Nel 1886 Carmelo Moncada fu chiamato a Girgenti dal vescovo Gaetano Blandini che gli affidò l'importante incarico di direttore spirituale del Seminario e lo nominò canonico teologo della Cattedrale e arcidiacono.
Quando il vescovo Blandini, il 19 maggio del 1898, mori a Canicattì, durante una delle sue tante visite in città, l'arcidiacono Moncada ebbe l'onore di celebrarne il funerale nella Cattedrale di Girgenti, mentre l'elogio funebre fu tenuto dal canonico Antonio Lauricella.
E proprio in qualità di arcidiacono, la terza autorità della Curia dopo il vescovo Bartolomeo Lagumina, successore del Blandini, e il ciantro Stefano Amato, Carmelo Moncada prese posizione contro la legge allora in discussione alla Camera dei Deputati per l'abolizione delle decime ecclesiastiche. Il 5 febbraio 1905 il vescovo ed i canonici della Cattedrale di Girgenti firmarono un ricorso e lo inviarono a Roma. Vi si sosteneva che in gioco non erano "personali interessi" ma quasi "l'esistenza stessa" della chiesa agrigentina. Una tesi che contrastava del tutto con le posizioni del canicattinese barone Francesco Lombardo che era il capofila a livello nazionale di quanti proponevano l'abolizione delle decime ecclesiastiche ed in particolare di quelle agrigentine.
Fu l’ultima posizione ufficiale di Carmelo Moncada che, di lì a poco, il primo febbraio 1907, si spense, all'età di 91 anni, in una stanzetta del Seminario Vescovile ove abitava da anni. I funerali si svolsero, con particolare solennità, il 9 febbraio nella Cattedrale di Girgenti. Il discorso esequiale, tenuto dal suo successore nell'arcipretura di Canicattì Luigi La Lomia, fu pubblicato dalla Premiata Stamperia Montes di Girgenti col titolo "Elogio funebre del Rev.mo Mons. Arcidiacono Carmelo Moncada recitato il 9 febbraio 1907 dall'Arciprete Sac. Luigi M. La Lomia nella Cattedrale di Girgenti". La Lomia scrisse tra le altre cose: "Carmelo Moncada subì carcere ed esilio per difendere i diritti della religione, convinto che né i tribunali né i gendarmi possono sopprimere una dottrina religiosa".

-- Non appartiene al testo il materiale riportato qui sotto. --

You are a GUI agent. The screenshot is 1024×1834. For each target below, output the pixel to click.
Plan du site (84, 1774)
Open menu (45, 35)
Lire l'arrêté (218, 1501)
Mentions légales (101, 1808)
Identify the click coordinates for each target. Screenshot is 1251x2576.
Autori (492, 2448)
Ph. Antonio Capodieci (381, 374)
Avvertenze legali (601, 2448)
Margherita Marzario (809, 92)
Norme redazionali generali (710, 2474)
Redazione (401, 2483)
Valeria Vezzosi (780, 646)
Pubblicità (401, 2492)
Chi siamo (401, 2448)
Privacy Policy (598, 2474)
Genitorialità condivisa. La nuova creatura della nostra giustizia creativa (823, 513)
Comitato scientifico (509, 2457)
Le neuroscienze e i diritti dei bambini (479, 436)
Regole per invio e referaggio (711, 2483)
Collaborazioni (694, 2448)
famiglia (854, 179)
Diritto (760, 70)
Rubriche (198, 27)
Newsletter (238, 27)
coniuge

Carmelo Moncada fu ritenuto una figura di grande spiritualità al punto che, nel 1918, lo storico canicattinese padre Agostino Gioia, frate minore del convento dello Spirito Santo, lo inserì nel suo "Numero unico" contenente le foto dei servi di Dio canicattinesi, con essenziali indicazioni sullo status di ecclesiastico o religioso di ciascuno e della data di morte
Nell'elenco, dopo i frati Serafino e Antonio Nocera dell'Ordine dei Minori, fra Domenico Lo Verme (minore conventuale), padre Francesco Lombardo (cappuccino), fra Girolamo, padre Giuseppe Antonio, padre Giovanni Francesco, padre Luigi Guadagnino (frati minori), padre Salvatore Lo Brutto (gesuita) e padre Gioacchino La Lomia (cappuccino), Agostino Gioia inserì - unico sacerdote secolare – “Mons. Carmelo Moncada - Arcidiacono della Cattedrale - Morto nel 1907". Un riconoscimento particolarmente significativo.
Padre Agostino Gioia nel 1922 pubblicò, altresì, una biografia dal titolo "Monsignor Carmelo Moncada nella Cattedra di Girgenti".